Aceptar la hipótesis del suicidio sería deshonrarlo, y además haría inviable sepultarlo en suelo sagrado.

Con cuidado, descolgamos al cadáver de su improvisado cadalso. El bibliotecario conservaba aquella curiosa mueca dibujada en el rostro; era un mohín burlón, casi divertido, que contrastaba con su mirada desencajada, llena de terror. El toscano, en un gesto piadoso que nadie esperaba, se acercó a él, le bajó los párpados y le murmuró algo al oído.

—¿También habláis a los muertos, meser Leonardo?

La cabeza de Andrea Rho, a un palmo de la del pintor, rió la ocurrencia.

—Sí, capitán. Ya os dije que éramos buenos amigos.

Y diciendo aquello, agarró la mano del púber de rizos rubios y mirada transparente con el que había llegado, y enfiló sus pasos hacia el callejón de Cuchilleros.

Capítulo 24

Aún no me explico por qué reaccioné así.

Al ver alejarse al maestro Leonardo entre la multitud, recordé el consejo de fray Alessandro: «Quien menos penséis tendrá una solución para vuestro enigma». ¿Y si la solución a la identidad del Agorero la tuviera su mayor enemigo?, pensé. ¿Qué podía perder por consultarle? ¿Acaso debilitaría mi investigación intercambiar un par de frases con aquel gigante de túnica blanca y ojos azules?

Fue entonces cuando decidí intentarlo.

Dejé a fray Benedetto, al hermano Giberto y a Andrea arremangándose los hábitos y recogiendo los restos mortales de fray Alessandro. Me excusé como pude y apreté el paso hacia el mismo callejón por el que se acababa de marchar el maestro. Al torcer la esquina y no verlo, decidí echar a correr cuesta arriba.

—Os tomáis muchas molestias para detener a un pobre artista. —El vozarrón del maestro tronó de repente a mis espaldas. Se había detenido a curiosear en un puesto de verduras y había pasado de largo sin advertir su presencia.

Leonardo y su efebo sonrieron a la vez, estirando sus labios de la misma forma y arrugando sus mismos ojos claros al unísono.

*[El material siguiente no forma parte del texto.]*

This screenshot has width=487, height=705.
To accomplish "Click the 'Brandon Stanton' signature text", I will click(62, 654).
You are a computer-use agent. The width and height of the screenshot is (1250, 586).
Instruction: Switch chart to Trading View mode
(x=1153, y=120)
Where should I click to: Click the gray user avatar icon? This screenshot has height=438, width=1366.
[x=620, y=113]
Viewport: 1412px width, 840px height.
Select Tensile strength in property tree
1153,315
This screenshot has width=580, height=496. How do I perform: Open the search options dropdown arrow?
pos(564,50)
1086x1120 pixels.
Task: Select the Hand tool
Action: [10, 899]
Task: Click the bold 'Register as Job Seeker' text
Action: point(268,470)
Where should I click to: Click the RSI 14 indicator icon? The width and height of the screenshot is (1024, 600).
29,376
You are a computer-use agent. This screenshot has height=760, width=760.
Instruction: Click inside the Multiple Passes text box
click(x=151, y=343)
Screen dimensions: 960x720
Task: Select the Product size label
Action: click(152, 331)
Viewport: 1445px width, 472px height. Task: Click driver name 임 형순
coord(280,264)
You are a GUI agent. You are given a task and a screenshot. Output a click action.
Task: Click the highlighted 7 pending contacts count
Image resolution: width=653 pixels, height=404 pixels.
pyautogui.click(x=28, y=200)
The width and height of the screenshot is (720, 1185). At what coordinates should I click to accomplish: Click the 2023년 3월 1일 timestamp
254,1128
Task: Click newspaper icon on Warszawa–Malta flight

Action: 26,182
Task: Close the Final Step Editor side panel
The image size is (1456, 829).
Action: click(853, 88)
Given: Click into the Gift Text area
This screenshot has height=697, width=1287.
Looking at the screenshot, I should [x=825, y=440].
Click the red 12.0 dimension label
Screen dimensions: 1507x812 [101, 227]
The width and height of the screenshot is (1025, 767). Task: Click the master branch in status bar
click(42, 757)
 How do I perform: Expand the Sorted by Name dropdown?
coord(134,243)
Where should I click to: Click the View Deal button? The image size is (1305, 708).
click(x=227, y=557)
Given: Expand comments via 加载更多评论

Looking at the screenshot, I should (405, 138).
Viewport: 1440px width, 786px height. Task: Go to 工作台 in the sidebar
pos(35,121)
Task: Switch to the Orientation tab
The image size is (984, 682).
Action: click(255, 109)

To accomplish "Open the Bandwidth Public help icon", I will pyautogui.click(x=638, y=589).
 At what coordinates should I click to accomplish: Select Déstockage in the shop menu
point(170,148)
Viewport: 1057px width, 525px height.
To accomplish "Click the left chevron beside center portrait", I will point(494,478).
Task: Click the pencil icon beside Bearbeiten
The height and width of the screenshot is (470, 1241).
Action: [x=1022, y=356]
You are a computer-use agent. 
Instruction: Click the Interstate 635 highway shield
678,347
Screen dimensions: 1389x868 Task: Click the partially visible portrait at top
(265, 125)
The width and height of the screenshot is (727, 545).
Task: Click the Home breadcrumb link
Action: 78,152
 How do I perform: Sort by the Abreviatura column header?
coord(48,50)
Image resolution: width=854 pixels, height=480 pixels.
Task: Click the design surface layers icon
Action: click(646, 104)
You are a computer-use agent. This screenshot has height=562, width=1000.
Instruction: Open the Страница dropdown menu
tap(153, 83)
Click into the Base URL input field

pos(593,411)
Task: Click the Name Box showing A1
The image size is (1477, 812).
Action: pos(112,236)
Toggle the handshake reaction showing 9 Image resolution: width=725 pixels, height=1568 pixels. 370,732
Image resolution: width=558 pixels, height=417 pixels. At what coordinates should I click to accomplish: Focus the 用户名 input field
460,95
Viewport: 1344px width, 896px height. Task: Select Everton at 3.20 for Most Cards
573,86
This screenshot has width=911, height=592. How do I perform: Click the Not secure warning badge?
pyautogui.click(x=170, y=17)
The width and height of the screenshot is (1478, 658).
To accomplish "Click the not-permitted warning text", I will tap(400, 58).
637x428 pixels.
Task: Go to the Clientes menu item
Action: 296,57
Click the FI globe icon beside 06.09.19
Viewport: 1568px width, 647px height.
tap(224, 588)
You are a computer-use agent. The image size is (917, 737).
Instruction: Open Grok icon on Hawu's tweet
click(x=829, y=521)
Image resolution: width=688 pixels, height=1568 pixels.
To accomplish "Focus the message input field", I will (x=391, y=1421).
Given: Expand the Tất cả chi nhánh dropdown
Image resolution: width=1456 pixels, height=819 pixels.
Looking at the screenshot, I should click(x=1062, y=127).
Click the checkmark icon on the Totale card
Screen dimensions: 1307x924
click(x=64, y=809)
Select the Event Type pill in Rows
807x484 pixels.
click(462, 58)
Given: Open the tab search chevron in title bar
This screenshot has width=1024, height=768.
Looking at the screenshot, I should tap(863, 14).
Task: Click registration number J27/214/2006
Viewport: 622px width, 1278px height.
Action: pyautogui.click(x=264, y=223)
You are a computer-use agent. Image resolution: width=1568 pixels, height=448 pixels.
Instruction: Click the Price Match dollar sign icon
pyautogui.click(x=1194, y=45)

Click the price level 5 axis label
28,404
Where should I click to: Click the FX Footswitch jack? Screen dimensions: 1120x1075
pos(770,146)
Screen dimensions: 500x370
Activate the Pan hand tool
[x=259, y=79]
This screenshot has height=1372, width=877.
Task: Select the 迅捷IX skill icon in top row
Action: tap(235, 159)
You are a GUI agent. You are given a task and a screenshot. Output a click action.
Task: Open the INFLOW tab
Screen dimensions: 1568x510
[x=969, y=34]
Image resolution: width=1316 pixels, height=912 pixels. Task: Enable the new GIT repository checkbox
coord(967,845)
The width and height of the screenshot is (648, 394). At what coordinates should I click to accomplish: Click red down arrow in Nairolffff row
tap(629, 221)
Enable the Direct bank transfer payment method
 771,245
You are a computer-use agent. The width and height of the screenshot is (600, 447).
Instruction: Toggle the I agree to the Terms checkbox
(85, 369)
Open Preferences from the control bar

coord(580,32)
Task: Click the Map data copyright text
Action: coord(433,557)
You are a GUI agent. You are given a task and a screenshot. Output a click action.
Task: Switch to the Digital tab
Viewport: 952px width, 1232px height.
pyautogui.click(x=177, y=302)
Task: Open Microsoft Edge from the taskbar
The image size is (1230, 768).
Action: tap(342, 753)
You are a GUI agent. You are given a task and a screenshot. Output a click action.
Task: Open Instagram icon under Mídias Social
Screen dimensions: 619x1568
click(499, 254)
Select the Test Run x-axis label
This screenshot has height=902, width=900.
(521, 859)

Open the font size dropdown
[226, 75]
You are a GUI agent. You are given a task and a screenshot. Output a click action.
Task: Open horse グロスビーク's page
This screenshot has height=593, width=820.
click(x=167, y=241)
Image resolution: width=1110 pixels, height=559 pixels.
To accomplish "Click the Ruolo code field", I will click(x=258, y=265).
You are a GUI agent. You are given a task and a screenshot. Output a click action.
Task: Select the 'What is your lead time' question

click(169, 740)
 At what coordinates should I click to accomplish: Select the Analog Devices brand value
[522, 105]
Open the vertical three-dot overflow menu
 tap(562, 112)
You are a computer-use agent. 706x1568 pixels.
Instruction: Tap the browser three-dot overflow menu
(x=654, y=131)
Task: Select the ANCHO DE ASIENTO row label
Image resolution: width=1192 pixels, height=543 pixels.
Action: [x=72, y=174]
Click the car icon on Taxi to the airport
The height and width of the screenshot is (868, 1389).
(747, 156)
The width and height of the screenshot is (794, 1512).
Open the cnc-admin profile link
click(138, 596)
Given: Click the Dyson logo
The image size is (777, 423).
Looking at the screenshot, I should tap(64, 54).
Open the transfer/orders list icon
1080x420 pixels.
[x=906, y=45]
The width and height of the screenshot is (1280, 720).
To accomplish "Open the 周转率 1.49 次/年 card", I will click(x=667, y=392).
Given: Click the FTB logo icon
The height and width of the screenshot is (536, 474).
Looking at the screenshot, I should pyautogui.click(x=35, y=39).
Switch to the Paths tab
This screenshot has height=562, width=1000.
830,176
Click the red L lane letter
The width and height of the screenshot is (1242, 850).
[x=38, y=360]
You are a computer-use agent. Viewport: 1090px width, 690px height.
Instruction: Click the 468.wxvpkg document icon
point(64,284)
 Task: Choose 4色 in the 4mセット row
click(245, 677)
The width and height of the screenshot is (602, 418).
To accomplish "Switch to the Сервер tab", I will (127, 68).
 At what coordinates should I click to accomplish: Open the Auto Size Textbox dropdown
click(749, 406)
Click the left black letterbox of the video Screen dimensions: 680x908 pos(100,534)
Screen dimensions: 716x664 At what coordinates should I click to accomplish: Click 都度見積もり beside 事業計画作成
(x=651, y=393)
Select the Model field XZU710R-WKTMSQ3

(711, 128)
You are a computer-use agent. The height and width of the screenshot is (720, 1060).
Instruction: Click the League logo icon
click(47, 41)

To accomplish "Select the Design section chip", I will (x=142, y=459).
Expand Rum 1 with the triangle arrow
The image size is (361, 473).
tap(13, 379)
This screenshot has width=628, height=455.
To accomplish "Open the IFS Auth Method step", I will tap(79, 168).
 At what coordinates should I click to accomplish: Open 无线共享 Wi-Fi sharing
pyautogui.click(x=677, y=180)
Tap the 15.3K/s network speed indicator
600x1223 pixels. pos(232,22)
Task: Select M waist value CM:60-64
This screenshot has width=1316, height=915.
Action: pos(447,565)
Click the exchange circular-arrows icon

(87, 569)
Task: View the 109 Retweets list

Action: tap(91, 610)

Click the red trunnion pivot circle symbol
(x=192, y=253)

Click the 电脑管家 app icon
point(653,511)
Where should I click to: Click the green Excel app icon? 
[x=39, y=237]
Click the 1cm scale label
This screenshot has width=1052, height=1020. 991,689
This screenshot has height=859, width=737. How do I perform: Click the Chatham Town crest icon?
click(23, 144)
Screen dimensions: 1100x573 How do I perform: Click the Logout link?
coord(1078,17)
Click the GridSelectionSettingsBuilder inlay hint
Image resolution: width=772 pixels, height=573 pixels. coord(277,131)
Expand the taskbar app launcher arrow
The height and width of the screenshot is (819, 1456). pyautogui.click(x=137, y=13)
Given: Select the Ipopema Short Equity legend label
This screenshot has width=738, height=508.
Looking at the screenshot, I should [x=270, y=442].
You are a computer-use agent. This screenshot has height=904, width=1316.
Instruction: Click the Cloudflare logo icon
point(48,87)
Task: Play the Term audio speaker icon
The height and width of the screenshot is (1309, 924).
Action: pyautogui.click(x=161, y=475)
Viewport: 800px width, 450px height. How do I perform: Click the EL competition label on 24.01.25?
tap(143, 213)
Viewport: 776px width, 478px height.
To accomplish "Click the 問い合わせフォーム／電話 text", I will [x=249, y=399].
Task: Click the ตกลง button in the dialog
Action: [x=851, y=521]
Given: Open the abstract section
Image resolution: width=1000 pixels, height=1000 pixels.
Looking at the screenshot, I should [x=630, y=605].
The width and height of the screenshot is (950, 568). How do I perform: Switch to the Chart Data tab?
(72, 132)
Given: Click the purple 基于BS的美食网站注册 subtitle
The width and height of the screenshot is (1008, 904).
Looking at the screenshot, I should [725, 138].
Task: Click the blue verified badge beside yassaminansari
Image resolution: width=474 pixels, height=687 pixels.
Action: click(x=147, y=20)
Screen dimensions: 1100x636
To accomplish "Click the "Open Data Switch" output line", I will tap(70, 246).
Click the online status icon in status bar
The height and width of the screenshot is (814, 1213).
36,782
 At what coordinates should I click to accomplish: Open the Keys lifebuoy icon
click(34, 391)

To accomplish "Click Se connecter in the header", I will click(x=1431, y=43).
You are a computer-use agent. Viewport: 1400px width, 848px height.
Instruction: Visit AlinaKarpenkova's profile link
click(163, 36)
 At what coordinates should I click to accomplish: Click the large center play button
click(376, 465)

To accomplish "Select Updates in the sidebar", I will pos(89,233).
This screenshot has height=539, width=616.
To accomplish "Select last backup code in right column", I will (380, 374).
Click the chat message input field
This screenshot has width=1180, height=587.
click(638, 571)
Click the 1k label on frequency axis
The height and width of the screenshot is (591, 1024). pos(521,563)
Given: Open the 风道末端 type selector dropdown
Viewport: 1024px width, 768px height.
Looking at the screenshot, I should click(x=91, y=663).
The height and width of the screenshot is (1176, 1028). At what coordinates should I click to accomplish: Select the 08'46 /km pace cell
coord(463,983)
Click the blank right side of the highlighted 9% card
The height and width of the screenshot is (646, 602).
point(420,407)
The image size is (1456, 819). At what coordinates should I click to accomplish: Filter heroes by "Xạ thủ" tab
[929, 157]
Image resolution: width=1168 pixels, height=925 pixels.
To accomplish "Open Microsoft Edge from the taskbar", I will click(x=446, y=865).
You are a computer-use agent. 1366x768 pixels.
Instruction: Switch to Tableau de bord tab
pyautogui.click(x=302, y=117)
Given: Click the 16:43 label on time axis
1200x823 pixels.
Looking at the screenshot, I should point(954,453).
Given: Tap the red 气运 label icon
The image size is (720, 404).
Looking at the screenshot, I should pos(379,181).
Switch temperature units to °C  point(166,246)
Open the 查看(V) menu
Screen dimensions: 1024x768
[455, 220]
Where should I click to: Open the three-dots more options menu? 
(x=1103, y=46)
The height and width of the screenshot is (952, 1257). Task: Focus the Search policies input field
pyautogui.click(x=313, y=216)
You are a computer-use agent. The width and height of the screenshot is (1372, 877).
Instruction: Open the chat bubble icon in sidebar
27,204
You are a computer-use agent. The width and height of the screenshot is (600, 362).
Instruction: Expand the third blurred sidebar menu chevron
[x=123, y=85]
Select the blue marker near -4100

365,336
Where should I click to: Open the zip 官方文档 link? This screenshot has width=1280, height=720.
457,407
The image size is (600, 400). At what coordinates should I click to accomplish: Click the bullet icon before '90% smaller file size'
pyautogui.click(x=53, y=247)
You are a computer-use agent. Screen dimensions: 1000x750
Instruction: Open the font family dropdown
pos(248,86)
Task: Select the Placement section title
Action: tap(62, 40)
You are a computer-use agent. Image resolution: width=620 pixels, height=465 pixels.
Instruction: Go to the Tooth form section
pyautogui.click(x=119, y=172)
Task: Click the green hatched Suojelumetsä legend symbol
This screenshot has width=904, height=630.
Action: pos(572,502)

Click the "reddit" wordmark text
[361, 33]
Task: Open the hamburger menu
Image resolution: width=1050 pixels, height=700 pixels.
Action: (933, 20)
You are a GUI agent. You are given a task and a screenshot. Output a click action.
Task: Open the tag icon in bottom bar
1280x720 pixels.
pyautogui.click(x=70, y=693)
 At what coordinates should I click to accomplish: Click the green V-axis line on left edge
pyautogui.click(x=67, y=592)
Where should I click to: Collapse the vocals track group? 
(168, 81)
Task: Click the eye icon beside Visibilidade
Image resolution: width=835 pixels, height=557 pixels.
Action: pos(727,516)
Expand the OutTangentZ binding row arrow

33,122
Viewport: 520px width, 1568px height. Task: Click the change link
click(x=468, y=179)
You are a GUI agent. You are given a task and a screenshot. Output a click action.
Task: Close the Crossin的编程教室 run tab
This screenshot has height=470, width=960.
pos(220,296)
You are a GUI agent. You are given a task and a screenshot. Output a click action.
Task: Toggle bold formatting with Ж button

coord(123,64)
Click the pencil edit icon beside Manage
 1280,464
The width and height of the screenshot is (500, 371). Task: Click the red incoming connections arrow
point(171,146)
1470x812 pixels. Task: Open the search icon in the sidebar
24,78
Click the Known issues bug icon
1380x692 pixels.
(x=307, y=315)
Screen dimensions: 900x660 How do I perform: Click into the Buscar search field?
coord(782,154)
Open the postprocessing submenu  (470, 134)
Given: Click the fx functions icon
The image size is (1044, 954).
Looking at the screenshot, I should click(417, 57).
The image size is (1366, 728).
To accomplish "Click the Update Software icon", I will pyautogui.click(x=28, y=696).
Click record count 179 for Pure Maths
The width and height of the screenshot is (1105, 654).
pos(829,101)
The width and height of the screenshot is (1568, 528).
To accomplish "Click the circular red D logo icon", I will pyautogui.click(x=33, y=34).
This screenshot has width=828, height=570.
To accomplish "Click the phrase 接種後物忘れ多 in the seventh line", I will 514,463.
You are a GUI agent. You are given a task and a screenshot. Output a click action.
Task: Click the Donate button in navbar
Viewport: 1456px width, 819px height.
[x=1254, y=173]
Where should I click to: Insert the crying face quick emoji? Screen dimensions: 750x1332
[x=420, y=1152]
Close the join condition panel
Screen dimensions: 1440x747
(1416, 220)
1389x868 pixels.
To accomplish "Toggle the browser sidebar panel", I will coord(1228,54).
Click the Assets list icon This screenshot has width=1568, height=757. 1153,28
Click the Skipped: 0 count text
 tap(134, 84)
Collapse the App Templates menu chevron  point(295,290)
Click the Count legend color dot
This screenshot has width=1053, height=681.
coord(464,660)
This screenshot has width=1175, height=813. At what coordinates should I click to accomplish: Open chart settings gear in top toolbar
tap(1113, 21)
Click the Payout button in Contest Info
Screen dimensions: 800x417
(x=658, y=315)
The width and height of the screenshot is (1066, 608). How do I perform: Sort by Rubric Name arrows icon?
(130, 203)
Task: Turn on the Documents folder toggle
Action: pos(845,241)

—A ver si lo averiguo —prosiguió el gigante, mientras calibraba unos ajos—: os manda el lacayo del prior, el fraile de un solo ojo, Benedetto, para preguntarme si sé algo más sobre la muerte de vuestro hermano. ¿Me equivoco?

—Erráis, maestro —aclaré, mientras desandaba parte del camino—: No es el padre Benedetto quien me manda, sino mi propia curiosidad.